Wednesday, 13 August 2008

Andy's arm makes it onto the front page of the Maan news website

The importance of last night's events of course attacted media attention and lots of people taking pictures. As I was at the front, near the candles, and holding a banner I was caught by the camera's:

http://www.maanimages.com/ShowImage.php?photoid=52678

Well, just my arm holding the placard. That would be the one that is different to the other two! We all regard Maan News as our most important news outlet but it is still quite strange to read some of the headlines on there. Things are added as they happen and being here we are often already aware but oftentimes we read about things we had no idea about. This is mainly news about the IDF raids. Nablus at night is a different place from Nablus during the day. As most of the raids occur during the small hours, inside the refugee camps, we are rarely affected in the Project Hope apartment. For this reason we aren't out in the street after 11pm.

This change between night and day is also reflected in the policing here. During the day it is the Palestinian Authority police and at night the IDF. This is one of the many absurdities here. If the IDF have a raid they tell the police to go home and they are then without any authority. Though I have been told that Nablus is much quieter with the new PA police force from what I have seen of them they just seem to do more of the IDF's dirty work. Checking ID cards etc. People have this enough at the various checkpoints located around the city so I don't know why Palestinians are checking other Palestinians as they drive their cars around the city.

'Security' I have discovered is a favourite word of the Israeli's. It's a word that covers every eventuality. If you don't have a reason or more likely don't want to say your reason for doing something just say the reason is 'security'. They are untouchable anyway though so I don't know why they bother. As an article on the AlJazeera news website today clearly demonstrates:

http://english.aljazeera.net/news/middleeast/2008/08/2008813164823716764.html

A tank crew kill a journalist by shelling his car but will face no charges. They weren't able to differentiate between him holding a camera, a mortar or a rocket launcher so they killed him. Perhaps in that case looking at the giant TV and Press stickers all over his care might have helped to clarify things.

At first I thought the situation here was Kafkaesque - mindless bureacracy that ruined and controlled peoples lives without their knowing the reason why. You want a permit to travel- Refused. Why? You don't know. They don't have to give a reason. Now I realise that the exact opposite is true. Everything has been thought out quite brilliantly. From the 'security' wall that now actually traps 200,000 Palestinians in 'Israel' because they are on the wrong side of it (so how exactly does that make you more secure?) to playing the victim when you are actually the aggressor.

It annoys me so much that the only image people have of the region is children throwing stones at tanks. Partly because no one ever seems to ask the question why they would do this and partly because what they get back is much, much worse- tear gas,sound bombs, live rounds. The same with the martyr's or suicide bombers. No one asks why someone might feel so desperate as to blow themselves up. The media has done yet another fantastic job of distorting the reality to serve political ends. How about a picture of settler children attacking a palestinian home or spitting at an old person in the street? How about a picture of their parents spurring them on and then attacking the IDF when even they find the situation too warped? Or how about showing what the Palestinian people and their culture are genuinely like. Not the extremists that don't represent the majority.

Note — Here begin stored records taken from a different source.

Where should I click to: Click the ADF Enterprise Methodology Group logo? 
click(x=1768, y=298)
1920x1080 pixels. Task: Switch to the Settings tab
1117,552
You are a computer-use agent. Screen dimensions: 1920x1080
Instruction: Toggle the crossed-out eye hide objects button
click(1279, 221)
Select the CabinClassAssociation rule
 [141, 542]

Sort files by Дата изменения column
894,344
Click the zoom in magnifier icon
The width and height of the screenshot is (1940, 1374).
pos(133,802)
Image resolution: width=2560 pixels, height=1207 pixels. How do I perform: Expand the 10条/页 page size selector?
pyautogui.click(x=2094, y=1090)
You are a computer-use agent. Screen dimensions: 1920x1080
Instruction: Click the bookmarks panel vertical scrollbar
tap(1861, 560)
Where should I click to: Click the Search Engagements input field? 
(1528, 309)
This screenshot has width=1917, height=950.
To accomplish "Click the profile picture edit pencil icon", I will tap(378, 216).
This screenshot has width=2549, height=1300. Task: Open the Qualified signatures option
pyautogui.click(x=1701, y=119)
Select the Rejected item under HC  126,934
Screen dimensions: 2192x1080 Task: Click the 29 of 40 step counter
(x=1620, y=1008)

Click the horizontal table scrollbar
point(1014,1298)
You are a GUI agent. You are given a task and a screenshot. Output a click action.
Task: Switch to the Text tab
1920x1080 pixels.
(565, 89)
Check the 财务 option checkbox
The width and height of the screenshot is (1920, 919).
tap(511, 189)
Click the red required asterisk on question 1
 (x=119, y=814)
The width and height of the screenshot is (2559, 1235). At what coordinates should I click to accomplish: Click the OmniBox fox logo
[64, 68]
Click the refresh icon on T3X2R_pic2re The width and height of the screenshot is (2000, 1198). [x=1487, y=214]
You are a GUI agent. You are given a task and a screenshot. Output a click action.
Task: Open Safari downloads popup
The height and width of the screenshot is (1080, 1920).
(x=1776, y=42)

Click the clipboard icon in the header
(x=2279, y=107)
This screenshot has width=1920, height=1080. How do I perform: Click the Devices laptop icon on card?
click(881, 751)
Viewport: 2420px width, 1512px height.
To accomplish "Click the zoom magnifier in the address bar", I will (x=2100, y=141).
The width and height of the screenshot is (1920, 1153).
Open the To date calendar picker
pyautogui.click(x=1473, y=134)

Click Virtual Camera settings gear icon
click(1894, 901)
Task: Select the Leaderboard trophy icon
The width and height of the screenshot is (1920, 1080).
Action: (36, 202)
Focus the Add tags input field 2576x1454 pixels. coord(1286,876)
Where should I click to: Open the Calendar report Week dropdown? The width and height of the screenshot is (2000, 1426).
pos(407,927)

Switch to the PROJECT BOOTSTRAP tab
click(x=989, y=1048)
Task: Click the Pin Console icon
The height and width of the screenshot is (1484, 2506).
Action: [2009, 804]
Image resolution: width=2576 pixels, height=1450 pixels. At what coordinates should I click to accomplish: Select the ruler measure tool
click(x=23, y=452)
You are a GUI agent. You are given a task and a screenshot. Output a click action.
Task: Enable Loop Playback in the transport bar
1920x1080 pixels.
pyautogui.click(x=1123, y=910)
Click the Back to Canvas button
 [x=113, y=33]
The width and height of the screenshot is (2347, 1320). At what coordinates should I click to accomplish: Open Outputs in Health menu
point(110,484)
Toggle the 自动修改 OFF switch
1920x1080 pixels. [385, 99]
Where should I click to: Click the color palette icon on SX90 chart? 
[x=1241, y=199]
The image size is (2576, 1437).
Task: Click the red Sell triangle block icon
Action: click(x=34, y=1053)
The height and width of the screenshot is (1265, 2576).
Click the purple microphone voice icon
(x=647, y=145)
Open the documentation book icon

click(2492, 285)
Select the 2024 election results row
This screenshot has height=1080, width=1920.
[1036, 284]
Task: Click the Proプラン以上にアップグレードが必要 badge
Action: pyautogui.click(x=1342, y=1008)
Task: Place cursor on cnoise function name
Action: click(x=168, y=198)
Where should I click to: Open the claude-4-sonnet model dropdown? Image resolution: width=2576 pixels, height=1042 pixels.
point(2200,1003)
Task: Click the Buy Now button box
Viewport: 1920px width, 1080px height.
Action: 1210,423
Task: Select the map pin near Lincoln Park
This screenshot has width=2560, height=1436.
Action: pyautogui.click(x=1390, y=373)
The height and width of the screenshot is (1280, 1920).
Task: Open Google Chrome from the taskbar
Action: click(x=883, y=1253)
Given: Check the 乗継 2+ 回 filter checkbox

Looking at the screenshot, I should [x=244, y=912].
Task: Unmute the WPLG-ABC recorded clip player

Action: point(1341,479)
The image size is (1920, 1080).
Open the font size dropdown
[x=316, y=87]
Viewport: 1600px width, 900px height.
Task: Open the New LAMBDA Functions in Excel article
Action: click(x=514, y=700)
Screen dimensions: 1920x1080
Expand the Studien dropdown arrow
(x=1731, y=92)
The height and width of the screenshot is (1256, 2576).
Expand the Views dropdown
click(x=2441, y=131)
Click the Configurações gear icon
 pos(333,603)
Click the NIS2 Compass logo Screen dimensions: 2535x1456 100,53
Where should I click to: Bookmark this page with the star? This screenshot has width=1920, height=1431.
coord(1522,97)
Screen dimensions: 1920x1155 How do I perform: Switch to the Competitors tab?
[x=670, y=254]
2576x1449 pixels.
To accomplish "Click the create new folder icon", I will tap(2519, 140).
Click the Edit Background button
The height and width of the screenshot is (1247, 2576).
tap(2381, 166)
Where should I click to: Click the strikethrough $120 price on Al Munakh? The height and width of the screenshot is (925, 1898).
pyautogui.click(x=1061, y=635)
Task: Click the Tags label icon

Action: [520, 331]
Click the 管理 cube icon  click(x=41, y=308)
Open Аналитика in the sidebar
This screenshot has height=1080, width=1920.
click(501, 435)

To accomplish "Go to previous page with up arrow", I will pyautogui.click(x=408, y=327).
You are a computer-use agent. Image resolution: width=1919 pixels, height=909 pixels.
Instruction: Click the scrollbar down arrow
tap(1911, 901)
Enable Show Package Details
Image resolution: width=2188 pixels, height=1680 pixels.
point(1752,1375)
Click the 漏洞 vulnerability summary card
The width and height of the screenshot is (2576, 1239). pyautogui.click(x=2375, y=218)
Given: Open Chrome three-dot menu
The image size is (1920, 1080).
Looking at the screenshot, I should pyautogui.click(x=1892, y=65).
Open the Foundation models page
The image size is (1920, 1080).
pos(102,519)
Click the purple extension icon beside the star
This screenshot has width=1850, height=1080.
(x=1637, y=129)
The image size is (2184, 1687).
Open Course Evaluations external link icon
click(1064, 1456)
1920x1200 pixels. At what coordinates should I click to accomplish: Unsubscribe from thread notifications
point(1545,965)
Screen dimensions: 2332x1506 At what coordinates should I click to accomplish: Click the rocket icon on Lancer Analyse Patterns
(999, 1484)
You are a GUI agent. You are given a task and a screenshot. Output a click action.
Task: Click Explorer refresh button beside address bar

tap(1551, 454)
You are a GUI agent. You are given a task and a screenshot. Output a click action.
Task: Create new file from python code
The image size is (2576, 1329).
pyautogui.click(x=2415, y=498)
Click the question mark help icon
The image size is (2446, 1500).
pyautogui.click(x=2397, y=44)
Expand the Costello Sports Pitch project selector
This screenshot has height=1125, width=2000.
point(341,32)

I have read a few different books in my time here that have helped me to learn as much as the sitaution here has. I've come to realise, or believe, that things don't change because everything can't be compressed into an easily digestible soundbite or slogan. This is what people want though. Easy, uncomplicated solutions. This is what people want so this is what their governments deliver. So it probably is true that people get the government they deserve. No one wants to look at the evidence or delve deeply to make reasoned decisions they want a quick fix.